YOUR GOAL:
Beginning at the line that contains "Screen dimensions: 639x531" and finishing at the line that contains "the Layer States", output the data below exactly. Include both end lines and no pictures.

TASK INPUT:
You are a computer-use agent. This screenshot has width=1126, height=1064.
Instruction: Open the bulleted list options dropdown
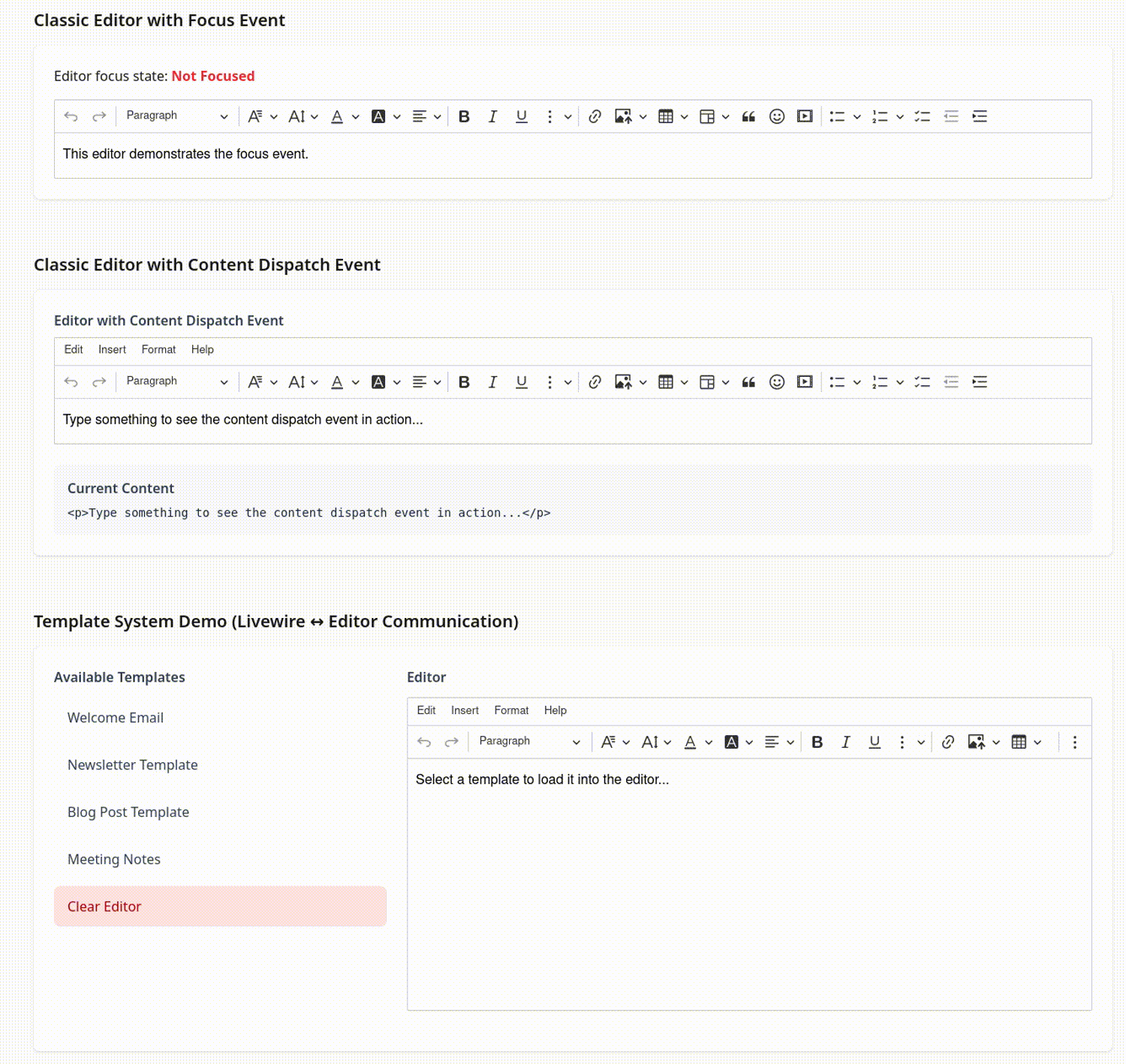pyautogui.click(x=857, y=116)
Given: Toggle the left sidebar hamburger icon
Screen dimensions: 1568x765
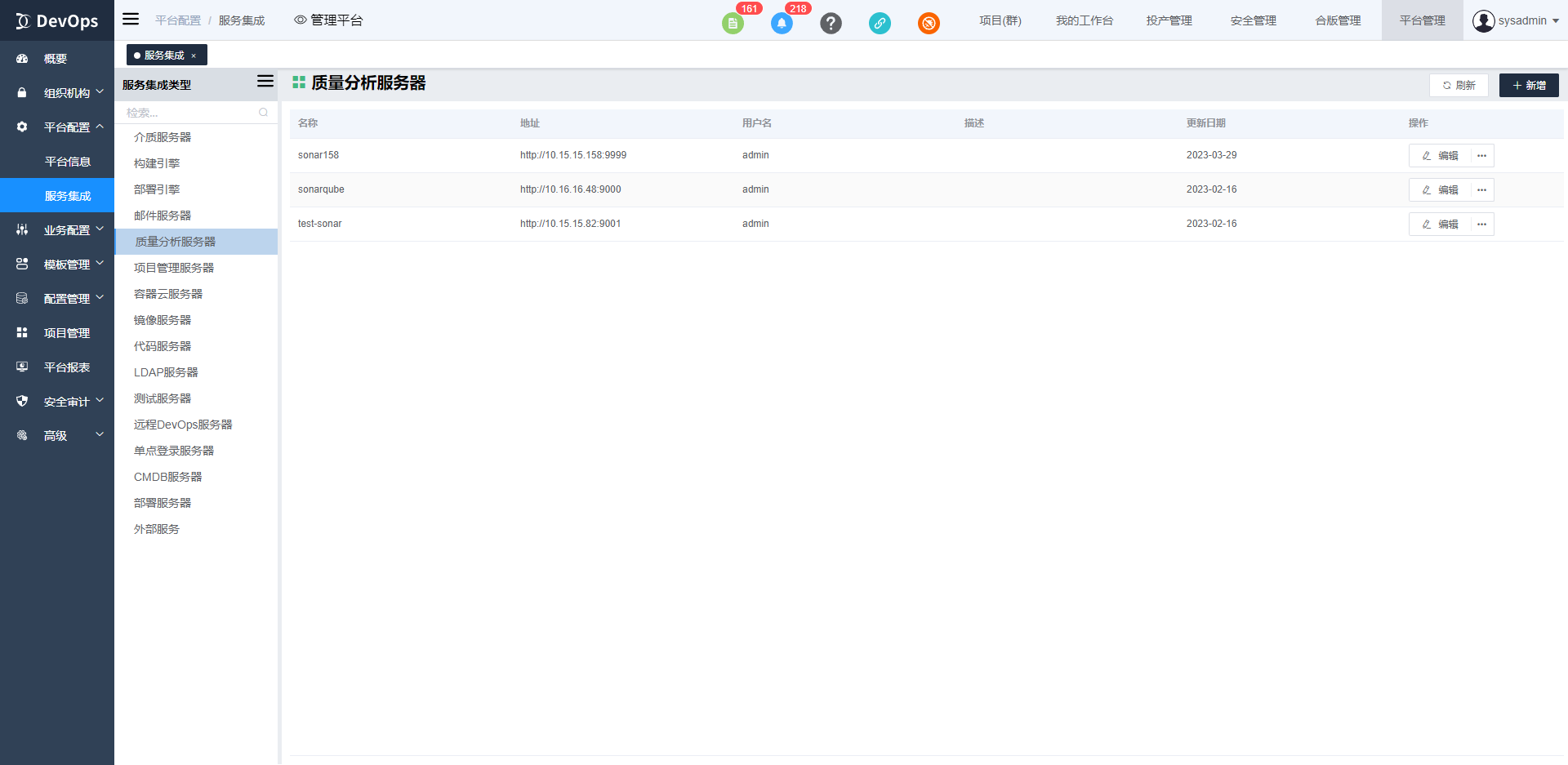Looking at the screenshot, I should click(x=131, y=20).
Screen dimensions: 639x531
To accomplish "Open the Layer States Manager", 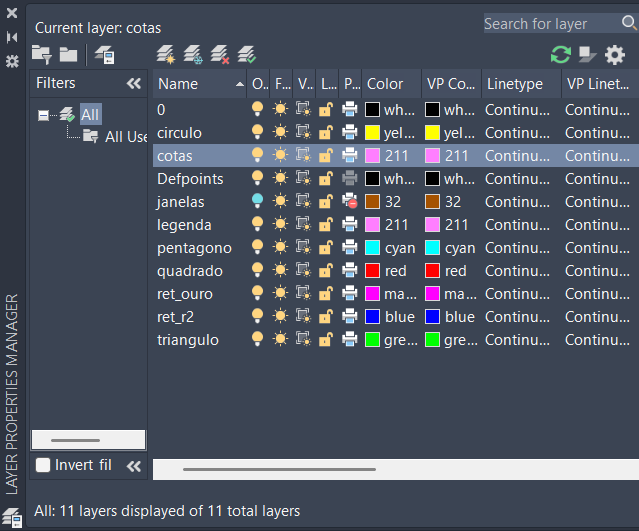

==

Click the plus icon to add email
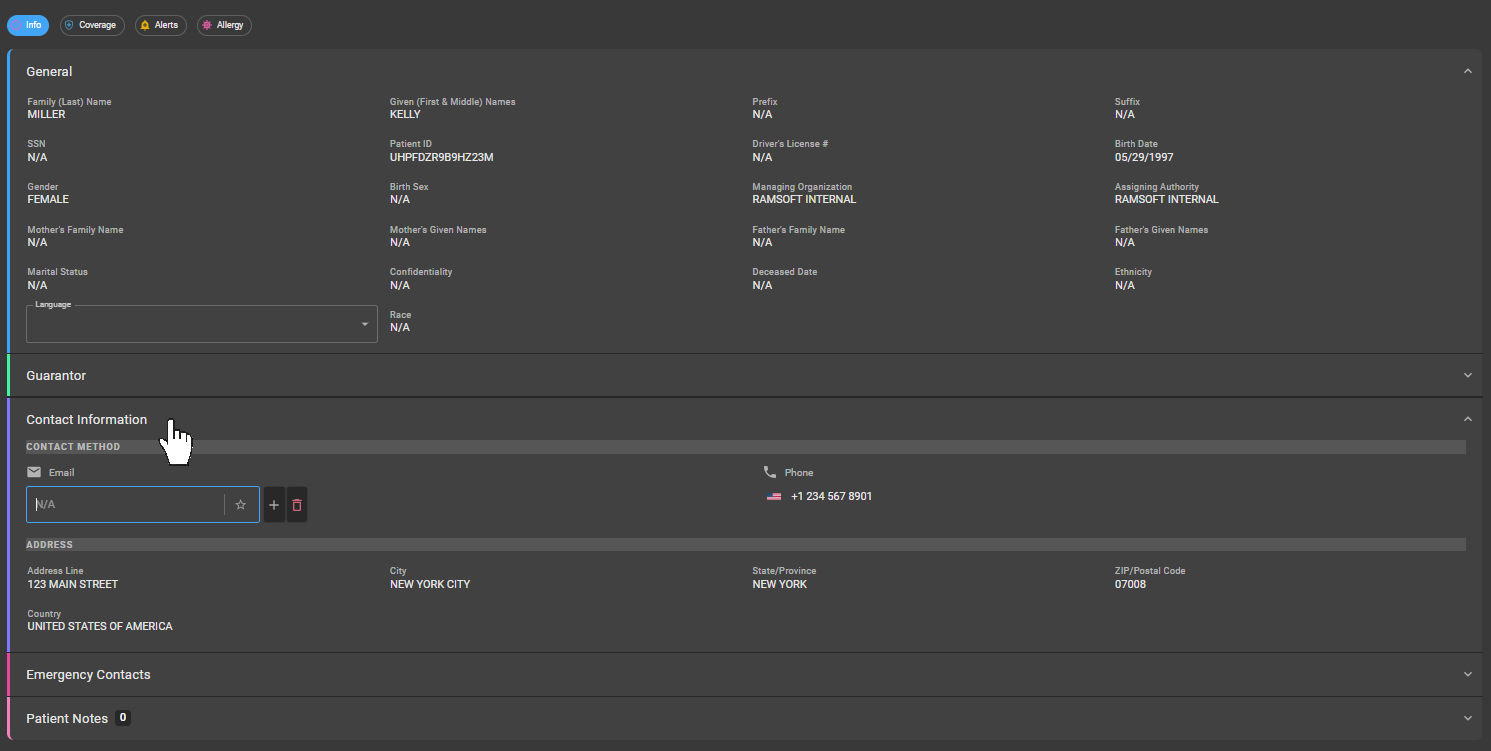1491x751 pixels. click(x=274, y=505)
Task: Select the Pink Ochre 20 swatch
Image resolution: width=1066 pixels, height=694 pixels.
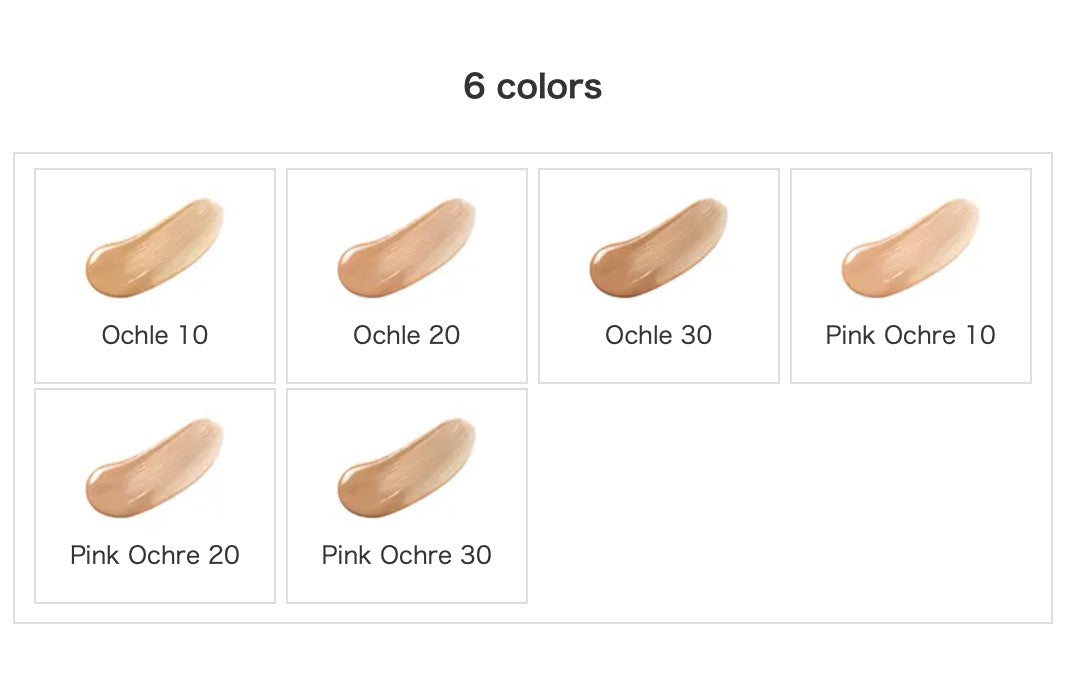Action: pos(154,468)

SOLUTION TO THIS TASK:
Screen dimensions: 639x531
To accomplish "Open the Layer States Manager", 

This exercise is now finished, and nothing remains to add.